Haley also suggested that Johnson might have been responsible for the death of John F. Kennedy: "Johnson wanted power and with all his knowledge of political strategy and his proven control of Congress, he could see wider horizons of power as Vice-President than as Senate Majority Leader. In effect, by presiding over the Senate, he could now conceive himself as virtually filling both high and important positions - and he was not far from wrong. Finally, as Victor Lasky pointed out, Johnson had nursed a lifetime dream to be President. As Majority leader he never could have made it. But as Vice-president fate could always intervene."

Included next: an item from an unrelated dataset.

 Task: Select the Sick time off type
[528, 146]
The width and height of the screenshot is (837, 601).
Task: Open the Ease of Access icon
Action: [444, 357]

It was estimated in 1964 that the John Birch Society was spending $10 million a year on 7,000 weekly television and radio broadcasts. The editor of the Idaho Statesman wrote: "When day after day they hear distortions of fact and sinister charges against persons or groups, often emanating from organizations with conspicuously respectable sounding names, it is no wonder that the result is: Confusion on some important public issues; stimulation of latent prejudices; creation of suspicion, fear and mistrust in relation not only to their representatives in government, but even in relation to their neighbors.”
The JBS continued to grow and by 1964 it had an income of $3,000,000 and employed a staff of 200. Around 100 people were employed at the JBS headquarters in Belmont, a suburb of Boston. In a survey carried out in 1964, the JBS was supported by 11 per cent of Americans. Despite this, Welch believed that the communist conspiracy continued to flourish. In 1970 he wrote in American Opinion that "America is becoming increasingly socialist. It is obvious that socialist government increasingly controls us from the cradle to the crematorium."
In 1975 Harry Dean claimed he had been an undercover agent for the Federal Bureau of Investigation who in 1962 infiltrated the John Birch Society. He later reported that John Rousselot and General Edwin Walker had hired two gunman, Eladio del Valle and Loran Hall, to kill President John F. Kennedy.
Welch regularly published a "Scoreboard" showing the degree to which various countries are supposed to be under communist control. When he started the JBS he claimed that the USA was 20-40 per cent communist-controlled. By 1978 he claimed it had reached 60-80 per cent.
Robert W. Welch died on 6th January, 1965 and Lawrence P. McDonald replaced him as chairman of the John Birch Society.